Cerebras Model Zoo Loggers#
This module contains the base Logger class as well as a few useful Logger subclasses.
- class cerebras.modelzoo.trainer.loggers.Logger[source]#
Bases:
cerebras.modelzoo.trainer.callbacks.callback.Callback
,abc.ABC
Base class for logging metrics to different backends.
It is a simple subclass of Callback that features one additional abstract method log which needs to be implemented by the derived classes.
Loggers#
The Logger subclasses available out-of-the-box.
ProgressLogger
#
- class cerebras.modelzoo.trainer.loggers.ProgressLogger[source]#
Bases:
cerebras.modelzoo.trainer.loggers.logger.Logger
Callback that handles setting up and logging to the standard Python logger.

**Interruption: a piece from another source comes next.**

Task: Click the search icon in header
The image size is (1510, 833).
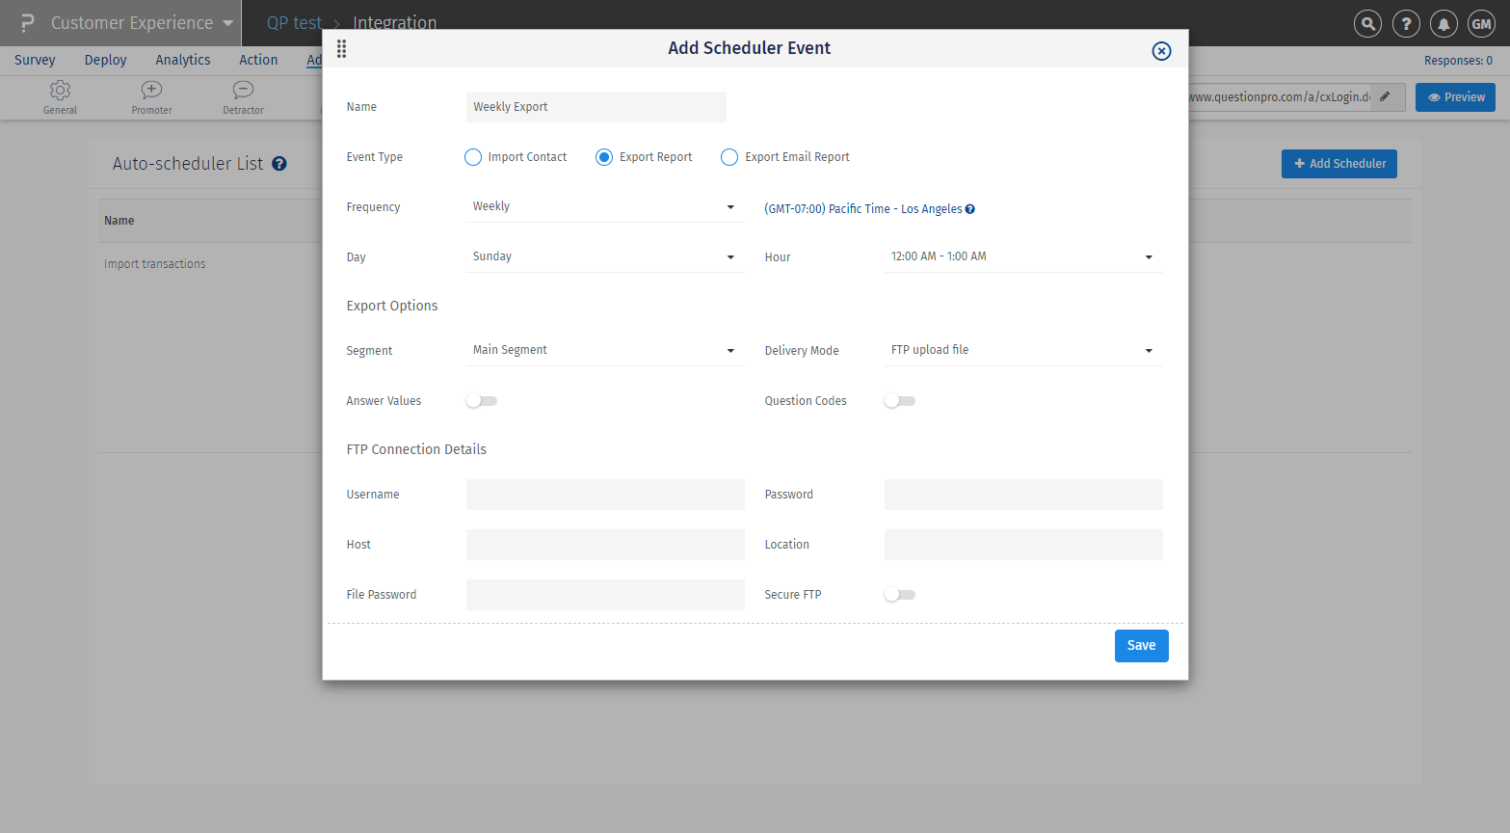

Sets up the rate tracker and total samples tracker.
- static format_rate(rate)[source]#
Format the rate for logging.
Use two significant digits if the rate is less than 1.0, otherwise use two decimal places.
- Parameters
rate (float) – Rate to format.
- property postfix: List[str]#
Returns the postfix to append to the progress message.
TensorBoardLogger
#
- class cerebras.modelzoo.trainer.loggers.TensorBoardLogger(summary_dir=None, legacy_event_dirs=False)[source]#
Bases:
cerebras.modelzoo.trainer.loggers.logger.Logger
Logger class that logs metrics to Tensorboard.
- Parameters
summary_dir (Optional[str]) – Directory to save the Tensorboard logs. If None, use the trainer’s model_dir.
legacy_event_dirs (bool) – If True, use the legacy directory structure for event files. This option exists to maintain some backwards compatibility and should not be set to True or relied on if at all possible.